The White House said today the Federal government’s Unified Coordination Group (UCG) of intelligence and law enforcement agencies responding to the Microsoft Exchange hack now includes private sector firms.
The inclusion of private sector firms in the Federal response effort was first disclosed late last week by a senior Biden administration official who provided updates to the government’s response to the Microsoft Exchange and SolarWinds Orion hacking incidents.
White House Press Secretary Jen Psaki said today the National Security Council (NSC) last week established a UCG task force to drive the government’s response to the Microsoft Exchange incident – that group includes the FBI, the Cybersecurity and Infrastructure Security Agency (CISA), the Office of the Director of National Intelligence (ODNI), and support from the National Security Agency (NSA).
She said today the UCG task force also includes “for the first time” private sector members, although she did not name them.

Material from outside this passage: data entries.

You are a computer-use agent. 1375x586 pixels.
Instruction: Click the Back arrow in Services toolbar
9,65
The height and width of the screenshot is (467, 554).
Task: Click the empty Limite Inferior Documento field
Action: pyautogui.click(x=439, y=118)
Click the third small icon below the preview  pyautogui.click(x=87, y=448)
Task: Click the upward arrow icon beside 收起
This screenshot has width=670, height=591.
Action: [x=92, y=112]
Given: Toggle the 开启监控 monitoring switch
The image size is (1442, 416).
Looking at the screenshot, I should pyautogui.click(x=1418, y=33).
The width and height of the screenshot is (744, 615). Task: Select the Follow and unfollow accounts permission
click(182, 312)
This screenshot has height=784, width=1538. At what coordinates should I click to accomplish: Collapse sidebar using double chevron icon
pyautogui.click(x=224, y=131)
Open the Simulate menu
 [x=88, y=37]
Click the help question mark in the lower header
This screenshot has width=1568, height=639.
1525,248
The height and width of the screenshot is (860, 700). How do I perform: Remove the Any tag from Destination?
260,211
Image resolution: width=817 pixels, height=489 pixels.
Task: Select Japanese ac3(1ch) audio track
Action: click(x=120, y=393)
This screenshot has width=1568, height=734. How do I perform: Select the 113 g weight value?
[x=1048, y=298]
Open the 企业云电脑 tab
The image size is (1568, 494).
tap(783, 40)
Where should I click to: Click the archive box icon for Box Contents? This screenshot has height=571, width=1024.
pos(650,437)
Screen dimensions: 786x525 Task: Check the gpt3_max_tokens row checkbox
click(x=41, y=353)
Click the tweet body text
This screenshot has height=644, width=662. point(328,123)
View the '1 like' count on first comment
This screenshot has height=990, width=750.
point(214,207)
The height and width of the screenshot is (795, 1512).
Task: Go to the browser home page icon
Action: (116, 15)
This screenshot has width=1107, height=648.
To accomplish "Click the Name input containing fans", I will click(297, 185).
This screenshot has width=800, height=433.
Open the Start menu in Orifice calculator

“We invited the private sector partners based on their specific insights to this incident, an approach the NSC will take going forward as appropriate,” Psaki said. “The UCG discussed the remaining number of unpatched systems, malicious exploitation, and ways to partner together on incident response, including the methodology partners, could use for tracking the incident, going forward.” She added that Microsoft released a “one-click” mitigation tool for small businesses to respond to the hacking incident.
Last week, the senior Biden administration official said, “We want to ensure we are taking every opportunity to include key private sector participants early and directly in our remediation efforts.”
In a separate statement today, Anne Neuberger, the White House’s deputy national security advisor for cyber and emerging technology, said the administration is “committed to working with the private sector to build back better – including to modernize our cyber defenses and enhance the nation’s ability to respond rapidly to significant cybersecurity incidents.”
The senior administration official said last week that the cyber response model going forward will include more participation from the private sector. In particular, the official said that cooperation is being sought with “a small number of key companies who have broad visibilities: Internet service providers, cloud providers, some of the cybersecurity providers. They really see the larger number of victims.”